[llvm] [LoongArch] Lower build_vector to broadcast load if possible (PR #135896)
via llvm-commits
llvm-commits at lists.llvm.org
Wed Apr 16 02:59:07 PDT 2025
https://github.com/tangaac updated https://github.com/llvm/llvm-project/pull/135896
>From 4e18d62eb0497400925017a9178a52fba08c9133 Mon Sep 17 00:00:00 2001
From: tangaac <tangyan01 at loongson.cn>
Date: Wed, 16 Apr 2025 10:01:17 +0800
Subject: [PATCH 1/3] Lower build_vector to broadcast load if possible
---
.../LoongArch/LoongArchISelLowering.cpp | 45 +++++++++++++++++++
.../Target/LoongArch/LoongArchISelLowering.h | 5 ++-
.../Target/LoongArch/LoongArchInstrInfo.td | 9 ++--
.../LoongArch/LoongArchLASXInstrInfo.td | 6 +++
.../Target/LoongArch/LoongArchLSXInstrInfo.td | 19 ++++++++
5 files changed, 80 insertions(+), 4 deletions(-)

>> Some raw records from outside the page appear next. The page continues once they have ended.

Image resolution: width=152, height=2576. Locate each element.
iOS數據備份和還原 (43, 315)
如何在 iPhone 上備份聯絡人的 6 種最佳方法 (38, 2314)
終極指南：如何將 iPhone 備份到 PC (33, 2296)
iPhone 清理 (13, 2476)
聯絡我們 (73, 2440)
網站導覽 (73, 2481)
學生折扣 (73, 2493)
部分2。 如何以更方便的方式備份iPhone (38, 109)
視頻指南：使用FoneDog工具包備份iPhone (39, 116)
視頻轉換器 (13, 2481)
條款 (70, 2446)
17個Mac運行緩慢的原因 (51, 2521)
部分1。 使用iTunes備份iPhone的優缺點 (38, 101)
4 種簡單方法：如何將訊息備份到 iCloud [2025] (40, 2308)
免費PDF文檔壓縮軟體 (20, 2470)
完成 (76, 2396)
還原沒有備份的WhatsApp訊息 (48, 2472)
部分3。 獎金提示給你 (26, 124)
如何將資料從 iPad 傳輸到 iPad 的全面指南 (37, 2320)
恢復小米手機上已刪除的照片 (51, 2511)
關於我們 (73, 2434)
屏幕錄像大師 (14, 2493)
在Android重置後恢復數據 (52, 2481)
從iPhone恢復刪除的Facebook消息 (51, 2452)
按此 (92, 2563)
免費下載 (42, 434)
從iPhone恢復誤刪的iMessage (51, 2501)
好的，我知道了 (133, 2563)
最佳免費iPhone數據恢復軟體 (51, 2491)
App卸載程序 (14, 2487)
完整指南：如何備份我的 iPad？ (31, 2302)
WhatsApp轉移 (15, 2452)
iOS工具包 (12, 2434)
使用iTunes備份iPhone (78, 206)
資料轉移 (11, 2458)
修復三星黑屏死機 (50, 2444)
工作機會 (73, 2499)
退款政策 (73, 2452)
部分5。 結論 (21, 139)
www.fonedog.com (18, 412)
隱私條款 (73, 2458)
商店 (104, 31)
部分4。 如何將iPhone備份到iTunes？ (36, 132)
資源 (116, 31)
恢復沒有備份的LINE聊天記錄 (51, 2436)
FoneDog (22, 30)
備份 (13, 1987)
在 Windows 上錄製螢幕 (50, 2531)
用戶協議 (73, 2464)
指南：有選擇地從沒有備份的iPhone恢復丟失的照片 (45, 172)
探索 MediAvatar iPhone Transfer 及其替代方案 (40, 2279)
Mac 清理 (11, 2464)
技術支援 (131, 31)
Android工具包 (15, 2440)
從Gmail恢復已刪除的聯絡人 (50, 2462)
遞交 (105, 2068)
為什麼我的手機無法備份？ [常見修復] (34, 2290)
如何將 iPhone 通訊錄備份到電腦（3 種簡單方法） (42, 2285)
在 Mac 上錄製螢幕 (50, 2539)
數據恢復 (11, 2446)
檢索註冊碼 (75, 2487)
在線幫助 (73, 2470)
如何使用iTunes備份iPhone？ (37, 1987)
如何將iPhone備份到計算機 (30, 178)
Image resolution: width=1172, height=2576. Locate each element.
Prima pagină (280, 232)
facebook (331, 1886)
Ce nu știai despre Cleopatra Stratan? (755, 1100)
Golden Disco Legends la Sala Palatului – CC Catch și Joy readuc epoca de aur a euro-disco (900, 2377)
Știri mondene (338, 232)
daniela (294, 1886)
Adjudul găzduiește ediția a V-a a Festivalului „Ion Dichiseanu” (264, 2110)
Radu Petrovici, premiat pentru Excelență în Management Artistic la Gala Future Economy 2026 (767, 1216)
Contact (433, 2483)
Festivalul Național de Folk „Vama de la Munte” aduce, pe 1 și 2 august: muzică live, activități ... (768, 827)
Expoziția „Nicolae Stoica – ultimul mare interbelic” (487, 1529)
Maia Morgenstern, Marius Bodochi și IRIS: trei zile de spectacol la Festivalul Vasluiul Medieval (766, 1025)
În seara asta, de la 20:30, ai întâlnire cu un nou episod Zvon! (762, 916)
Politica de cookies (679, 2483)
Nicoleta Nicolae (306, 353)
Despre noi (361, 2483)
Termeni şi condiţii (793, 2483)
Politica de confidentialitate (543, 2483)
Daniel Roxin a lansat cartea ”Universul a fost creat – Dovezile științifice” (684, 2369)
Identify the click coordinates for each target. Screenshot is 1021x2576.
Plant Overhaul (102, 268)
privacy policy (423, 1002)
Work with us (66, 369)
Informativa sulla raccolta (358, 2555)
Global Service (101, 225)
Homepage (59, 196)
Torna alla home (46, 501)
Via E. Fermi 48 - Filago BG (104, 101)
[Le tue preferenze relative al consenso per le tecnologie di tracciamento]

diff --git a/llvm/lib/Target/LoongArch/LoongArchISelLowering.cpp b/llvm/lib/Target/LoongArch/LoongArchISelLowering.cpp
index 002d88cbeeba3..8c5e095dea039 100644
--- a/llvm/lib/Target/LoongArch/LoongArchISelLowering.cpp
+++ b/llvm/lib/Target/LoongArch/LoongArchISelLowering.cpp
@@ -1721,6 +1721,47 @@ static bool isConstantOrUndefBUILD_VECTOR(const BuildVectorSDNode *Op) {
return false;
}
+// Lower BUILD_VECTOR as broadcast load (if possible).
+// For example:
+// %a = load i8, ptr %ptr
+// %b = build_vector %a, %a, %a, %a
+// is lowered to :
+// (VLDREPL_B $a0, 0)
+static SDValue lowerBUILD_VECTORAsBroadCastLoad(BuildVectorSDNode *BVOp,
+ const SDLoc &DL,
+ SelectionDAG &DAG) {
+ MVT VT = BVOp->getSimpleValueType(0);
+ int NumOps = BVOp->getNumOperands();
+
+ assert((VT.is128BitVector() || VT.is256BitVector() || VT.is512BitVector()) &&
+ "Unsupported vector type for broadcast.");
+
+ SDValue IdentitySrc;
+ bool IsIdeneity = true;
+
+ for (int i = 0; i != NumOps; i++) {
+ SDValue Op = BVOp->getOperand(i);
+ if (Op.getOpcode() != ISD::LOAD || (IdentitySrc && Op != IdentitySrc)) {
+ IsIdeneity = false;
+ break;
+ }
+ IdentitySrc = BVOp->getOperand(0);
+ }
+
+ if (IsIdeneity) {
+ auto *LN = cast<LoadSDNode>(IdentitySrc);
+ SDVTList Tys =
+ LN->isIndexed()
+ ? DAG.getVTList(VT, LN->getBasePtr().getValueType(), MVT::Other)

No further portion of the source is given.